After a string of disappointing quarters, Hewlett-Packard CEO Léo Apotheker killed the Palm hardware unit and proposed spinning off personal computing to focus the company on enterprise software. Now HP’s board looks set to kill Apotheker’s tenure to focus the company on finding new leadership.
Early reports that HP’s board was meeting to oust Apotheker and potentially replace him with ex-eBay head (and California gubernatorial candidate) Meg Whitman began filtering out through press leaks yesterday morning. The New York Times had the fullest account of the board’s reported deliberations, citing unnamed insiders “not authorized by the board to speak publicly.”
Still, it wasn’t clear what exactly was happening; industry sources I spoke to who’d heard some of the earliest reports were equally inclined to see it as a trial baloon, an attempt by unhappy forces within HP to force the board’s hand, or even some kind of complicated ruse to flush out bids for HP’s personal computing division. (If you want to hear some stone realpolitik Kremlinology, talk to people in the business-facing software business. Those people don’t play.)
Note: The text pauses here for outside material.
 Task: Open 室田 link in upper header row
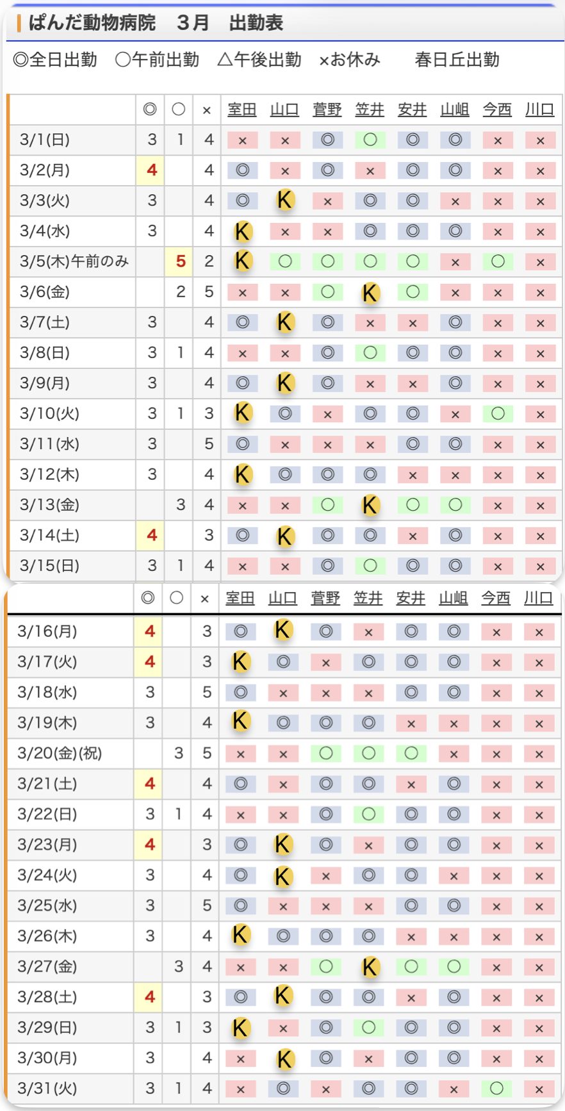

Now, though, Apotheker’s ouster at least seems quite likely. The Times‘ James B Stewart published a story treating the firing as practically a fait accompli, with on-the-record sources giving accounts of a deeply dysfunctional board ambivalent about hiring Apotheker in the first place. Even if the Whitman trial balloon rumors turn out not to be true — and most of the credible sources willing to dish about everything take pains to emphasize that discussions about Whitman are early, she may not be hired, and she isn’t exactly a perfect fit — it seems like the board is serious about making another major change, and that Apotheker is in trouble.
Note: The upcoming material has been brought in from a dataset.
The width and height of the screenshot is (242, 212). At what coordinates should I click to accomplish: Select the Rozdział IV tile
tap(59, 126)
This partially explains some of the strange HP news items that have filtered out since Apotheker’s controversial move to scuttle HP’s TouchPad tablet and the Palm/webOS smartphone and hardware division. Three weeks ago, we wrote that HP/Palm seemed to be actually be adding webOS engineers and managers; this week, reports emerged that nearly the entire webOS team would be sacked through massive layoffs.
When you run a company as large and varied as HP, you effectively manage a team of junior CEOs who each are charged with giant companies. All of them have a stake in preserving their own units and reputations; big shake-ups of the kind Apotheker proposed, coupled with his brief tenure and relative lack of allies within HP, were bound to lead to a large number of very powerful and deeply unhappy people.
Add tanking stock, an inability to attract buyers for the PC division, increasing outflows to customers and vendors over the TouchPad debacle, and what seemed to many like an overenthusiastic acquisition price for British business software company Autonomy, soon both large and rank-and-file investors were profoundly displeased, too. Some even sued, claiming the company’s executives misled investors about how badly it was stumbling.
The HP board may not make a decision on Apotheker until as late as Friday, AllThingsD’s Kara Swisher reports. An interim CEO may simply carry out the planned personal computing group spinoff and try to keep the company afloat until it decides who would best lead the company going forward. Whatever “forward” might turn out to mean.
If HP does move to hire a new permanent CEO, all bets are off. Apotheker’s reign shows that when a new CEO tries to carry out the business vision of the outgoing chief, the company will lose its way.
Refocusing the company on enterprise and cloud may still make sense as a strategy, but the particulars of how, when or even whether that will happen can’t be treated as certain any more.
So even if Apotheker’s ouster will satisfy those calling for someone to be held accountabile for this mess, HP will likely be chaotic for quite some time.